Awareness of health effects of exposure to secondhand smoke from cigarettes: A cross-sectional study of never-smoked adult primary care patients in Eastern Nigeria p. 164
Gabriel Uche Pascal Iloh, Peace Ifeoma Collins
DOI:10.4103/ajm.AJM_23_17  
Background: Cigarette smoking whether actively or passively is a growing public health problem. Despite the wealth of information on the hazards of active cigarette smoking, awareness of the health effects of passive smoking on human population is often neglected in Nigeria. Aim: The study was aimed at describing the awareness of health effects of exposure to secondhand smoke from cigarettes among never-smoked adult primary care patients in Eastern Nigeria. Materials and Methods: A hospital-based study carried out on a cross-section of 500 adult patients in a primary care clinic in Nigeria. Data were collected using pretested, structured, and interviewer-administered questionnaire. Exposure to secondhand smoke was defined as exposure to cigarette smoke in a never-smoked adult patient in the previous 1 year. Data were analyzed using Statistical Package for Social Sciences version 21 for the calculation of percentages for categorical variables. Bivariate analysis involving Chi-square test was used to test for significance of association between categorical variables at P < 0.05. Results: The age of the respondents ranged from 18 to 74 years, with a mean age of 36 ± 12.4 years. There were 180 (36.0%) males with 320 (64%) females, with a sex ratio of 1.8. Awareness of general health effects of secondhand smoke on adults, children, and pregnant women was 95.6%, 92.8%, and 65.2%, respectively.
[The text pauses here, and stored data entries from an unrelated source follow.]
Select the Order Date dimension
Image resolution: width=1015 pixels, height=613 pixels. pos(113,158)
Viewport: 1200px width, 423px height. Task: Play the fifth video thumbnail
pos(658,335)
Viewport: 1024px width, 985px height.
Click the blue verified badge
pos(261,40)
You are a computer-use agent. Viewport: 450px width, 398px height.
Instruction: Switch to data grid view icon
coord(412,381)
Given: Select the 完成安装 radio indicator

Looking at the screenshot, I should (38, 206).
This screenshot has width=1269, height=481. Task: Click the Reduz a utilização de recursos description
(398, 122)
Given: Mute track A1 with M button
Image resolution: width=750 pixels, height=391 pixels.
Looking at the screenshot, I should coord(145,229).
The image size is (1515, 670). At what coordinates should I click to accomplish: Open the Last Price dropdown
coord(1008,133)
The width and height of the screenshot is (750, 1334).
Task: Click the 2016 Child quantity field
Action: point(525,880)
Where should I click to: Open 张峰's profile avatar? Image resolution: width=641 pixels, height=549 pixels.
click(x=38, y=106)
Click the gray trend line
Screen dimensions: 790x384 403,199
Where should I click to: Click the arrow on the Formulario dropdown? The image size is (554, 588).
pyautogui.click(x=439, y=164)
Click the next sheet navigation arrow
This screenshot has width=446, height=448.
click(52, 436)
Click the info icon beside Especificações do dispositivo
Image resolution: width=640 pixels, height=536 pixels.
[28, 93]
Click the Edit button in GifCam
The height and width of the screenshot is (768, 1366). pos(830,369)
The most common specific health effects the respondents were aware for adults, children, and obstetric population were lung cancer (95.6%), precipitation of asthmatic condition (92.8%), and delivery of small babies (65.2%), respectively. The predominant source of awareness of information was radio (93.6%). Awareness of general health effects of exposure to secondhand smoke on adults (P = 0.041), children (P = 0.031), and obstetrics population (P = 0.02) was significantly associated with exposure status. Conclusion: The most common health effects of secondhand smoke the respondents had highest awareness were lung cancer, precipitation of asthmatic attacks, and delivery of small babies in adults, children, and obstetric population, respectively. Awareness of general health effects on adults, children, and obstetrics population was significantly associated with exposure status. The current level of awareness should be improved while effort should be intensified to address identified areas of low level of awareness.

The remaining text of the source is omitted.